Q: “Aim low, kids.” You know, out of context, if we just attributed that quote to you, it would make you look like a jerk.
A: Go ahead. You don't even have a magazine. In fact, I get the distinct feeling I'm talking to myself. But that's not possible. That would be crazy. And I'm not crazy.
Q: Whatever you say.
A: . . .
Q: I'm afraid we're running out of time.
A: Yeah, you are.
Q: What's that mean?
A: Huh? Nothing. Ask your last question.
Q: What's in the immediate future for you? What's your five year plan, so to speak?

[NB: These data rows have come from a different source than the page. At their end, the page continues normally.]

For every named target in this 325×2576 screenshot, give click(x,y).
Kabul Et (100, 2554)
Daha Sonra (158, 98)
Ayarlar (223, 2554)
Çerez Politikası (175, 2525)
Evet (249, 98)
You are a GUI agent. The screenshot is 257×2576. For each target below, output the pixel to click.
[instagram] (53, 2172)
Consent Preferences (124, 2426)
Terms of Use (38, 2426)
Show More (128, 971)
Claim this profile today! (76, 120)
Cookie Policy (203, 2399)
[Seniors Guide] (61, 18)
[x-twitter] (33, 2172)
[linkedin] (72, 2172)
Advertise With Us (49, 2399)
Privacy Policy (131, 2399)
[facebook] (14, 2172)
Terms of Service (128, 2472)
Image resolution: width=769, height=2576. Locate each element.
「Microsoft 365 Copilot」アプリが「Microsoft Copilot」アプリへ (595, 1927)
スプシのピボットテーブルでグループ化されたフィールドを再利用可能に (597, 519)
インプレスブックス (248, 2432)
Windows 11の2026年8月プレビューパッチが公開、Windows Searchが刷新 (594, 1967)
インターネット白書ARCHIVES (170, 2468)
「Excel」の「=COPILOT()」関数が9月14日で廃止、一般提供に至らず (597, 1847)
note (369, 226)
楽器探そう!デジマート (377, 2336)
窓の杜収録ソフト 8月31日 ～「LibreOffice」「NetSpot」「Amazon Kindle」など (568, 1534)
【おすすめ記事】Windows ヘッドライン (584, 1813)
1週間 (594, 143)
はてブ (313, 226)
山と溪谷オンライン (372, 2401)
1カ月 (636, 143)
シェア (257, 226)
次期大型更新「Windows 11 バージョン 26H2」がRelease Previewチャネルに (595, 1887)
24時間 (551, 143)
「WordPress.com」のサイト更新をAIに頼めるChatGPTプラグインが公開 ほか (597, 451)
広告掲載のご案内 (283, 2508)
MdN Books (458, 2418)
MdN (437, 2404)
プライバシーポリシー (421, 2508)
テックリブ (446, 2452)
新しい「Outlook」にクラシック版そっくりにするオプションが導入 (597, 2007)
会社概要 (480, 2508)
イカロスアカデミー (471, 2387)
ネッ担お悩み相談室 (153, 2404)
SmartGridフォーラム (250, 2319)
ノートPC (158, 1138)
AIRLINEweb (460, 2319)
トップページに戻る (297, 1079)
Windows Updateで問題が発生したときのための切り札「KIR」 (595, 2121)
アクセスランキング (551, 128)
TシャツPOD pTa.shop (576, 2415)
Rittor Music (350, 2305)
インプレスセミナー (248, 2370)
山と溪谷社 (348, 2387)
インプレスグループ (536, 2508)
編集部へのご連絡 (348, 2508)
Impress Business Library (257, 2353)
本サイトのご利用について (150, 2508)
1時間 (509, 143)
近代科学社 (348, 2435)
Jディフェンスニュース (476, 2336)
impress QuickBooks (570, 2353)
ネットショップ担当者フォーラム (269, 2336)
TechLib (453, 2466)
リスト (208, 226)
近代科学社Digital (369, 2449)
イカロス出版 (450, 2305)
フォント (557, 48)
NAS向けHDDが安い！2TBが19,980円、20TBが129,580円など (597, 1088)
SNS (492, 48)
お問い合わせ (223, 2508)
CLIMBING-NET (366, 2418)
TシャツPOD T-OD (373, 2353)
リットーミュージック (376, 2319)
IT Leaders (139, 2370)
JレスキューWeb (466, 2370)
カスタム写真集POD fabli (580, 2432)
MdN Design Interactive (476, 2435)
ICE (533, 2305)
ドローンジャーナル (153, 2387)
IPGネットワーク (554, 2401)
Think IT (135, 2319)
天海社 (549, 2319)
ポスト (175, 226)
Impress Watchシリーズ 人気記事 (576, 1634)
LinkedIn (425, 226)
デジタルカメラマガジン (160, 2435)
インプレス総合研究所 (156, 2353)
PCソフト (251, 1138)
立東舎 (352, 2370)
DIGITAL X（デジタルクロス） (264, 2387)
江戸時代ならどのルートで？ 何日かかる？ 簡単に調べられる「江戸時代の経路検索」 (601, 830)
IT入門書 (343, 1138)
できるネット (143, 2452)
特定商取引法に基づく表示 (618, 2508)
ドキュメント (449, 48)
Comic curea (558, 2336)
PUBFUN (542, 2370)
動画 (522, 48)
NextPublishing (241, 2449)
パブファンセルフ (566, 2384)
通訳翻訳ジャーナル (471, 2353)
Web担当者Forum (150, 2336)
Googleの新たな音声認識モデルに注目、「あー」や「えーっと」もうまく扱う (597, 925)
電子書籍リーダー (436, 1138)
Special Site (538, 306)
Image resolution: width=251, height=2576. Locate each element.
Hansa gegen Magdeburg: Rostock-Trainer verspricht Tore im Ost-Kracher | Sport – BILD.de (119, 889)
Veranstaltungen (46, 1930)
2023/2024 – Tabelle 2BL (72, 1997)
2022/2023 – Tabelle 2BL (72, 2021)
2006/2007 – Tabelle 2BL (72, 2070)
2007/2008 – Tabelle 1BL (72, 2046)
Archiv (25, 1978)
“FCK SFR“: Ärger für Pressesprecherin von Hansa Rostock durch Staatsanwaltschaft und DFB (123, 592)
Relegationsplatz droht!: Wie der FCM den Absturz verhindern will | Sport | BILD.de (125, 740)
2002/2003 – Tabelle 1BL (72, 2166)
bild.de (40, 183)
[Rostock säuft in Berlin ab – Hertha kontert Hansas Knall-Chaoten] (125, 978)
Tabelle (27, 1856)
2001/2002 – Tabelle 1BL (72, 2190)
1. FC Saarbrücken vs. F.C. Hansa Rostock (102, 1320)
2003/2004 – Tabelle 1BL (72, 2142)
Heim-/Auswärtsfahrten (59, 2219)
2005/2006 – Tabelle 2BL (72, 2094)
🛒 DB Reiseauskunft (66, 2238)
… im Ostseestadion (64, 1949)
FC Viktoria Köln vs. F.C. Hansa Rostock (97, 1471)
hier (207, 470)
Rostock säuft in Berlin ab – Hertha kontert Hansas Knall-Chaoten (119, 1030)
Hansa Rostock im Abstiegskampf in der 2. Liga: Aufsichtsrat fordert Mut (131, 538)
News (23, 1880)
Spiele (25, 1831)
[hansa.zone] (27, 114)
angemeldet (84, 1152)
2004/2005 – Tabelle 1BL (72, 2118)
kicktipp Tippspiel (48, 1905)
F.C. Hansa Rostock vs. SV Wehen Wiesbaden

A: As I said, I just finished my sixth novel. I think I'm finally at the point where I'm ready to get myself out there. I bought a website not too long ago. www.jlsorensen.com I printed up business cards. Over the next couple months, I'll be editing the [expletive deleted] out of this novel. I'm putting all my weight behind this one. Kind of a sink or swim moment. Scary as all get out. But you can't win if you don't play. You miss 100 percent of the shots you don't take. Clichéd reductive platitudinous generalization. You get the idea. After it's edited as best I can get it, I send the manuscript (a technical term) to a handful of agents at a time. Then I wait between six months and year to not hear back from seventy-five percent of them, and get form letters from most of the rest. But again, I'm confident in this novel, and I think I've grown enough as a writer and as a person to take that first real step into the industry. So, in five years, it's my sincere hope that not only will this novel be published, but at least one other, as well. One a year would be nice, but again, who am I, Dean Koontz? Stephen King? I can't write a whole novel on a leisurely Sunday evening stroll and have it to my editor by the morning. Either way, I hope to have a Literary Agent, a publishers, a couple novels under my belt, and enough sales to at least live comfortably and never ever EVER have to go back to working a regular job that I can only describe as “an eight hour suicide watch.”
A: That's great. I wish you the best of luck. Thanks for talking to me. Unfortunately, that's about all the time we have. Is there anything else you'd like–hey, what are you doing with that knife?
For some inexplicable reason, that's where the interview ends. Go figure. Anyway, I hope that helped you learn a little bit more about me, where I'm at, and where I hope to be in the near future.